Brown also noted her salary estimates include a 1% cost of living adjustment. The COLA raises typically are tied to the Consumer Price Index and are determined late in the fall.
Next comes the task of funding the raises as part of what Council members have said will be a lean budget for 2021.
Schinstock noted a portion of the raises could be funded next year with leftover funds in the city’s insurance pool. Iola no longer is self-insured, but has some unused funding in the city’s insurance pool.
The city’s enterprise funds, for things such as electricity and gas sales, could be utilized for those respective departments as well.
Plus, administrators will be tasked with finding other parts of the budget to cut in each department in order to make the pay raises more palatable.
The budget will be the focal point of discussion at the Council’s June 22 meeting, Schinstock noted, with each department head spelling out his respective spending plan and priorities for next year.
COUNCIL members agreed to extend for one year its pact with Iola Rotary to retrieve cardboard from recycling bins at Orscheln Farm & Home, Pump N Pete’s at 1700 East St., and soon near Sonic-Drive In on West Madison Avenue.
The dumpsters are so large that the city only has one truck — a backup vehicle — large enough and equipped to unload the bins safely.
Street and Alley Superintendent Dan Leslie said the task takes about an hour to 90 minutes each week, which could prove problematic as his crews struggle to catch up with their summer projects.
According to worksheets provided to the Council, the city has spent about $1,400 so far in 2020, since the project began, to assist with the cardboard retrieval.
Dan Davis and Steve Strickler, representing Rotary, noted their volunteers work several hours a week retrieving and breaking down cardboard boxes from scores of local businesses to take to the dumpsters.
From there, the cardboard is taken to a Rotary outpost at Endurance Artificial Lift Systems on North State Street.
The city’s intention is to continue doing the weekly pickups — likely on Friday afternoons — unless Street and Alley Crews are obligated to other jobs.
“We may have to skip a week to keep on schedule” with road projects, Councilman Gene Myrick said.
COUNCIL members approved the purchase of a pair of 2021 Ford Police Interceptor utility vehicles from Twin Motors Ford, for a combined $69,400. The price is $5,138 more than a comparable bid from Shawnee Mission Ford, but Council members said they favored supporting a local business.

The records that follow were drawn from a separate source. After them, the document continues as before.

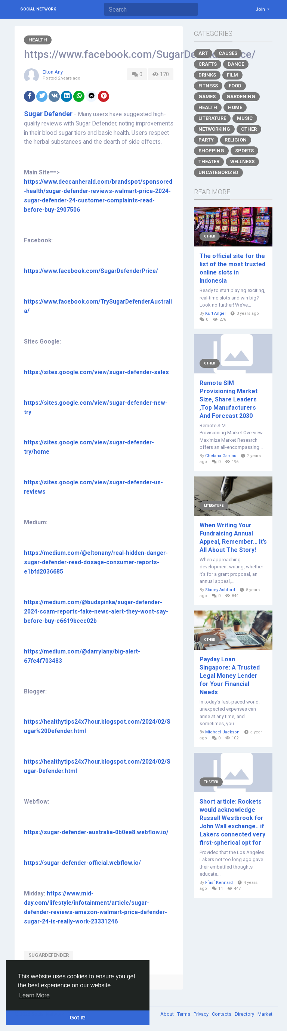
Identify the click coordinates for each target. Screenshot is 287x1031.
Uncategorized (218, 172)
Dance (236, 64)
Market (264, 1014)
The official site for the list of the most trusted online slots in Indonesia (232, 268)
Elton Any (53, 72)
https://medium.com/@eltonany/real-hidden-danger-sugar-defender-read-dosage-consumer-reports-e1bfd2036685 (96, 562)
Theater (208, 161)
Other (249, 129)
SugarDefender (48, 955)
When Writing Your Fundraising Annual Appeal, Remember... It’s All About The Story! (233, 537)
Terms (184, 1014)
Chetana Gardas (220, 455)
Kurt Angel (215, 313)
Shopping (211, 150)
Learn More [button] (34, 995)
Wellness (242, 161)
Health (37, 40)
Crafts (207, 64)
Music (245, 118)
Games (207, 96)
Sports (244, 150)
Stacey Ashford (220, 589)
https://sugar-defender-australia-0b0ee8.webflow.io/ (96, 832)
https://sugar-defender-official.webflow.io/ (82, 863)
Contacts (222, 1014)
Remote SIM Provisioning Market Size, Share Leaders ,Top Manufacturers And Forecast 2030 (228, 399)
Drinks (207, 75)
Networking (214, 129)
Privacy (202, 1014)
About (167, 1014)
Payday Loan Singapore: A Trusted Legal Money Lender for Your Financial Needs (230, 676)
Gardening (240, 96)
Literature (212, 118)
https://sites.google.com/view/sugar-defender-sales (96, 372)
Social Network (38, 9)
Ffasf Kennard (219, 882)
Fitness (208, 85)
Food (235, 85)
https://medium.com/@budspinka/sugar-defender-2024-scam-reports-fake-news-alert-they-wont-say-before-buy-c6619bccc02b (96, 611)
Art (203, 53)
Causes (228, 53)
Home (235, 107)
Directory (245, 1014)
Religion (236, 140)
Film (232, 75)
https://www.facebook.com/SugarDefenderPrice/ (91, 271)
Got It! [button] (78, 1018)
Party (206, 140)
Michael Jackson (222, 732)
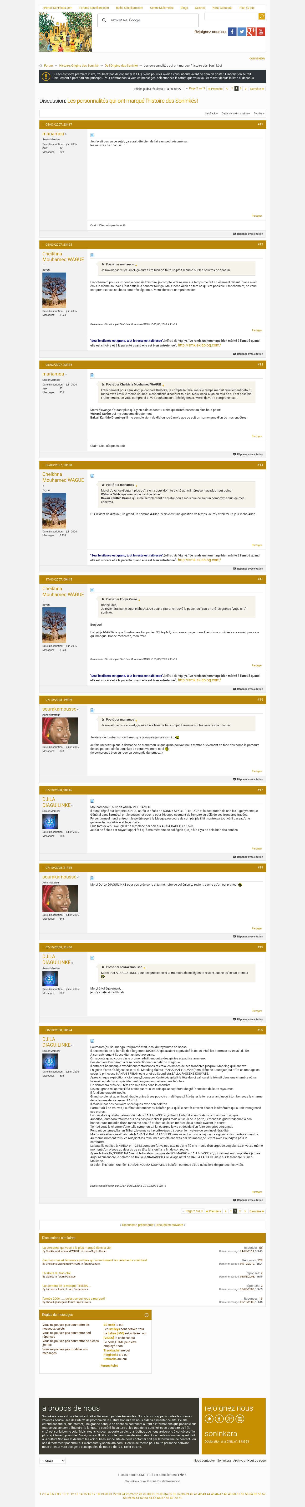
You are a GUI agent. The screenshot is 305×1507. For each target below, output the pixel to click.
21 (110, 1494)
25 (127, 1494)
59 (129, 1498)
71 (180, 1498)
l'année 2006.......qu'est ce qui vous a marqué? (73, 1298)
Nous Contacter (223, 8)
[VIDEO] (109, 1338)
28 (140, 1494)
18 (98, 1494)
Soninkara (224, 1460)
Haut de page (256, 1460)
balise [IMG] (116, 1333)
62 (142, 1498)
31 (153, 1494)
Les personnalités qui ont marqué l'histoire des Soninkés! (132, 101)
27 (136, 1494)
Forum (48, 65)
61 (137, 1498)
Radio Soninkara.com (129, 8)
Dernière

The vote to approve the purchase was 4-2, with Slaugh and Kim Peterson opposed. Absent from Monday’s meeting were Ron Ballard and Steve French.
The Council also was split, but still accepted an offer from Tom Carlson to buy a small parcel of land from the city for $1,000. Carlson had previously offered $1,000 for the land at 4 Chambers Dr., but that was rejected by the Council, who returned with a counter offer of $2,500. Carlson rejected the higher price, prompting the Council to return with Carlson’s original offer. Slaugh and Nickolas Kinder cast the dissenting votes.
MONDAY’S meeting took on a surreal atmosphere shortly after it started because of a nearby traffic accident, in which a passing motorist struck a utility pole not far from the New Community Building at Riverside Park, cutting power to the building for 45 minutes.